Task. Your answer should be one number, the count of lines in the listing below containing the word "computer".

Data excerpts.
__________________________________________________

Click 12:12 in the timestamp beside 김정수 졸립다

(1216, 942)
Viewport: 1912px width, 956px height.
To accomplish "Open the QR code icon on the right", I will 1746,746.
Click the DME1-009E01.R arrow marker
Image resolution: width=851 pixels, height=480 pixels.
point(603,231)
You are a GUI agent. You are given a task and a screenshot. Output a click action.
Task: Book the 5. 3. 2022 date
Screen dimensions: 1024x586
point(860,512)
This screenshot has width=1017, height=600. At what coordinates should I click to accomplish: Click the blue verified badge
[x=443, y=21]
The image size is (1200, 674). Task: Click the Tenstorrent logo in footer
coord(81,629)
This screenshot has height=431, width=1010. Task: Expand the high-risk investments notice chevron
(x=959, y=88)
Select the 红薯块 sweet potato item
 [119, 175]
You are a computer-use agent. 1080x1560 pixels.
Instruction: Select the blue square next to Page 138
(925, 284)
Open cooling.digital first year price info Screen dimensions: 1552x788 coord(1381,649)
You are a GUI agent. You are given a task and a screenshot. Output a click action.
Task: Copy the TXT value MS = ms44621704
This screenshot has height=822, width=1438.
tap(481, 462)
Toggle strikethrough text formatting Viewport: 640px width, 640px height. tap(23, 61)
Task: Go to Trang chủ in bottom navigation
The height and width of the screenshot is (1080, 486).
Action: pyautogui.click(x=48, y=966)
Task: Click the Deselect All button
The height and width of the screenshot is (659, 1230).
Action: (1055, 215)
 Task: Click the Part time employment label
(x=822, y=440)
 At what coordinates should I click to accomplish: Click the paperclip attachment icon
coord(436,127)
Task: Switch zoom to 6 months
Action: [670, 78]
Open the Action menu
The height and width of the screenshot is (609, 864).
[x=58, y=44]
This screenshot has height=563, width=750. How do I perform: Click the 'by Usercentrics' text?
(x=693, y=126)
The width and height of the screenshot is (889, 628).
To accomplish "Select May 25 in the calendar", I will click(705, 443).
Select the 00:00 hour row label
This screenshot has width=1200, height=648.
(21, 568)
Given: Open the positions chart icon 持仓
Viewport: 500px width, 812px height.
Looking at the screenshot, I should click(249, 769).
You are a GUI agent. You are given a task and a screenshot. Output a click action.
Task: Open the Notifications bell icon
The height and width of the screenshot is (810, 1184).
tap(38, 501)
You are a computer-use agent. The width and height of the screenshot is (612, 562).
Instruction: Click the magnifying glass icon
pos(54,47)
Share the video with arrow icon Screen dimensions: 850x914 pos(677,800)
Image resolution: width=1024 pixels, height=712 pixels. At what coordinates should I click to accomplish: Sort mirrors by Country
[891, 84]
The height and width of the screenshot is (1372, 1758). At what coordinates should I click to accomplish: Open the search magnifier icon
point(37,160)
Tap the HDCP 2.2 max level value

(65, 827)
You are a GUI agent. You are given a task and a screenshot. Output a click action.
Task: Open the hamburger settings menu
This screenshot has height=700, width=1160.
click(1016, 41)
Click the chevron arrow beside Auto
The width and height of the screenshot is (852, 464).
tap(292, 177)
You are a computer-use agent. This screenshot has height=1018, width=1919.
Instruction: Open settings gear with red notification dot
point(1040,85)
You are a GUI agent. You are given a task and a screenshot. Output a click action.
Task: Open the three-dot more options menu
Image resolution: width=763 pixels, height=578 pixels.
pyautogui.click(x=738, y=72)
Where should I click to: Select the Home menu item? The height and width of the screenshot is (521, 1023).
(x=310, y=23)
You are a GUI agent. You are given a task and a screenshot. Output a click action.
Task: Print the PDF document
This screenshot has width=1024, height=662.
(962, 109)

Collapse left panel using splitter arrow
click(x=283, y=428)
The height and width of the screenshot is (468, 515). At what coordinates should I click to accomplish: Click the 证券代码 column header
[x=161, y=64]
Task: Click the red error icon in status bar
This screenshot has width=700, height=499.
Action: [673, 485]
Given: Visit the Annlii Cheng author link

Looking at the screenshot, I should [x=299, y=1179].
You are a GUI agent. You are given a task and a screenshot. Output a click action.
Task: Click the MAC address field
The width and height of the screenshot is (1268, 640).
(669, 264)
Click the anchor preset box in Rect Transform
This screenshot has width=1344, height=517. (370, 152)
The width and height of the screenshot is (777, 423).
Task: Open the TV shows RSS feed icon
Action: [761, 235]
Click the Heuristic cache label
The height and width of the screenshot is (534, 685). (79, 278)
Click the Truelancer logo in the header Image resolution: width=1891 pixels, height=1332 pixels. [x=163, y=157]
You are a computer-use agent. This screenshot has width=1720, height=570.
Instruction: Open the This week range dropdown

__________________________________________________

Task response. 4